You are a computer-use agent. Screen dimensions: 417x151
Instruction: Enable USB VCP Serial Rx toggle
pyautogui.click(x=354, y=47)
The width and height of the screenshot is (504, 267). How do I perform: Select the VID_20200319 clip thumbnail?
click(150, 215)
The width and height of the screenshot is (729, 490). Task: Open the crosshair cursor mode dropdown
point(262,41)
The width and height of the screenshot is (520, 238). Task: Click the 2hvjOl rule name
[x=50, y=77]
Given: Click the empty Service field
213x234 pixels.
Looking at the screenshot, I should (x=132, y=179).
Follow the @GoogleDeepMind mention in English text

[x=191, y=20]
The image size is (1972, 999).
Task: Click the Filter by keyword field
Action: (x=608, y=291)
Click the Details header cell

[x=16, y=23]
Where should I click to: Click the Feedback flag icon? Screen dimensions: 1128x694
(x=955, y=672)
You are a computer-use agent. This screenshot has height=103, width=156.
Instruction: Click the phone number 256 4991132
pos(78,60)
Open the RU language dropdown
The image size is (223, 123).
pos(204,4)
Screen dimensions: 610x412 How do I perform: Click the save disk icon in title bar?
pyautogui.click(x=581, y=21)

——————————

• What the task asks
Every line from the one that contains "Instruction: Enable USB VCP Serial Rx toggle" down to and including the last line of the records above must be set down exactly, with nothing else.

• Problem solution
Instruction: Enable USB VCP Serial Rx toggle
pyautogui.click(x=354, y=47)
The width and height of the screenshot is (504, 267). How do I perform: Select the VID_20200319 clip thumbnail?
click(150, 215)
The width and height of the screenshot is (729, 490). Task: Open the crosshair cursor mode dropdown
point(262,41)
The width and height of the screenshot is (520, 238). Task: Click the 2hvjOl rule name
[x=50, y=77]
Given: Click the empty Service field
213x234 pixels.
Looking at the screenshot, I should (x=132, y=179).
Follow the @GoogleDeepMind mention in English text

[x=191, y=20]
The image size is (1972, 999).
Task: Click the Filter by keyword field
Action: (x=608, y=291)
Click the Details header cell

[x=16, y=23]
Where should I click to: Click the Feedback flag icon? Screen dimensions: 1128x694
(x=955, y=672)
You are a computer-use agent. This screenshot has height=103, width=156.
Instruction: Click the phone number 256 4991132
pos(78,60)
Open the RU language dropdown
The image size is (223, 123).
pos(204,4)
Screen dimensions: 610x412 How do I perform: Click the save disk icon in title bar?
pyautogui.click(x=581, y=21)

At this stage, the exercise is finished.